Era prevedibile che per la Gesteco Ueb Cividale questo secondo campionato di serie A2 fosse più difficile e complesso rispetto all’esordio, ma certo pochi potevano prevedere che a questo punto i gialloblù fossero così pesantemente coinvolti nella lotta per non retrocedere. Come, invece, impietosamente la sconfitta in casa con Orzinuovi ha evidenziato, consentendo ai bresciani di raggiungere a quota 6 i ducali anche se non ribaltando la differenza canestri ancora a favore di capitan Rota e compagni. Oggi, domenica 10 dicembre, alle ore 18 per la terza di ritorno di serie A2, girone Rosso, arbitri Barbiero, Chersicla e Roca, la Ueb ha un altro scontro drammatico in casa dell’Umana Chiusi, unica squadra ancora dietro i ducali in classifica, anche se con una gara in meno dovendo recuperare l’incontro a Trieste contro la Pallacanestro.
E’ una gara da vincere assolutamente per i ragazzi di coach Stefano Pillastrini per mettere dietro di 4 punti almeno una formazione all’ultimo posto e per di più con il 2-0 a favore negli scontri diretti fra andata (82-58) e ritorno. Anche se non siamo per niente ottimisti dopo la prova contro i bresciani. Abbiamo visto infatti una squadra spaesata, insicura, psicologicamente debole, con l’unica certezza di dare la palla a Lucio Redivo e sperare in meglio. Onestamente, a fine gara, il coach si è assunto la responsabilità di come la Ueb sta giocando. Ora spetta a lui indicare la maniera per uscire da questa situazione, frutto di scelte estive che si stanno rivelando totalmente errate, e non solo quelle estive.
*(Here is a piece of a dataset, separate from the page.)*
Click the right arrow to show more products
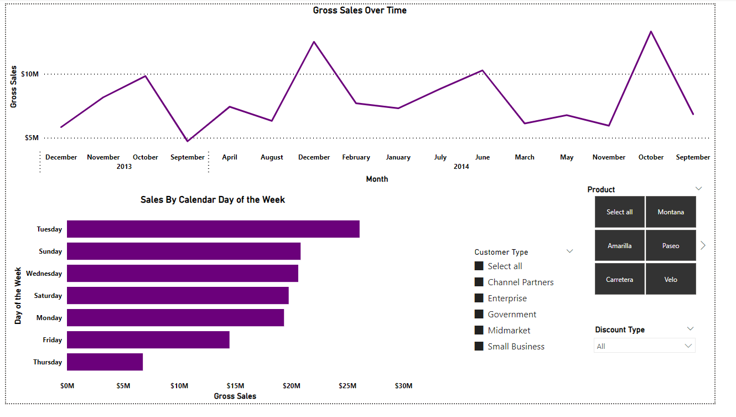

Anche il nuovo straniero Vincent Cole non ci sembra il tipo di giocatore capace di fare cambiare le sorti del campionato di Cividale. A questo punto, se non ci sarà nell’immediato una svolta decisiva in campo, l’unica prospettiva per la società del presidente Davide Micalich è quella di ritornare sul mercato, possibilmente questa volta senza sbagliare, onde non buttare via quanto di buono fatto in questi anni.
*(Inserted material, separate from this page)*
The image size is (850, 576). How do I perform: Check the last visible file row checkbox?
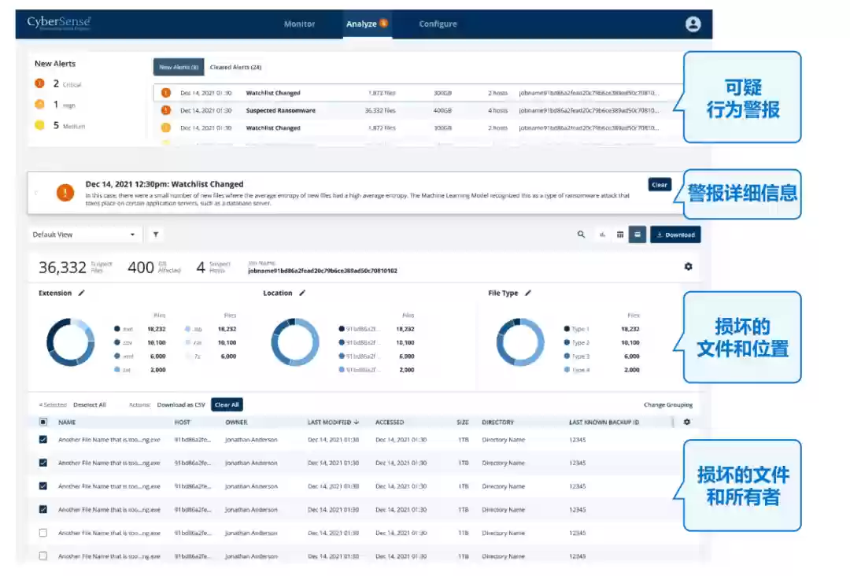pyautogui.click(x=43, y=556)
Chiusi è la peggiore squadra del girone sia per punti segnati a partita (65,7) sia per palle perse: 15,2. Ha due giocatori del quintetto infortunati: la guardia Matteo Martini e l’ala forte Kahlier Spear, sostituiti da Marco Ceron ed Ervins Jonats. Attenzione al principale finalizzatore in casa Umana: il play – guardia Austin Tilghman, già visto due anni fa a Ravenna, nelle due ultime gare interne autore di 20 e 24 punti.
Statistiche:
Chiusi: punti 65,7 fatti, 74,6 subiti, percentuali 49% al tiro da due, 28% da tre, 78% ai liberi, rimbalzi 10 offensivi, 25 difensivi, palle 15,3 perse, 6,2 recuperate, assist 11,7, valutazione 69,6.
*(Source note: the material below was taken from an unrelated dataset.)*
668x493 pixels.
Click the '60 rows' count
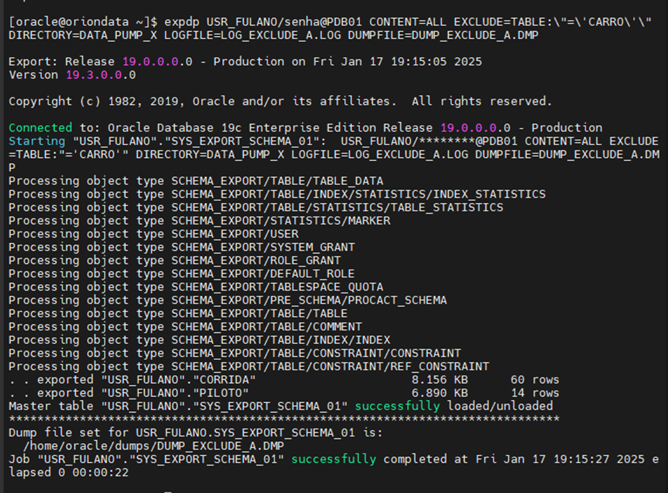click(x=534, y=380)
Cividale: punti 73,9 fatti, 77,2 subiti, percentuali 47% al tiro da due, 31% da tre, 78% ai liberi, rimbalzi 10,5 offensivi, 26,3 difensivi, palle 11 perse, 4,8 recuperate, assist 15,2, valutazione 81,2.
Formazioni:
Umana Chiusi
PG: Austin Tilghman, Lorenzo Raffaelli SG: Marco Ceron, Matteo Martini* SF: Alessandro Chapelli, Nicolò Dellosto PF: Ervins Jonats, Kahliel Spear*, Mihajko Jerkovic C: Davide Bozzetto, Luca Possamai – coach: Giovanni Bassi (confermato)
*assenti per infortunio
Gesteco Ueb Cividale
PG: Eugenio Rota, Nicolò Isotta SG: Lucio Redivo, Martino Mastellari SF: Vincent Cole, Leonardo Marangon PF: Giacomo Dell’Agnello, Gabriele Miani C: Matteo Berti, Giacomo Furin – coach: Stefano Pillastrini (confermato)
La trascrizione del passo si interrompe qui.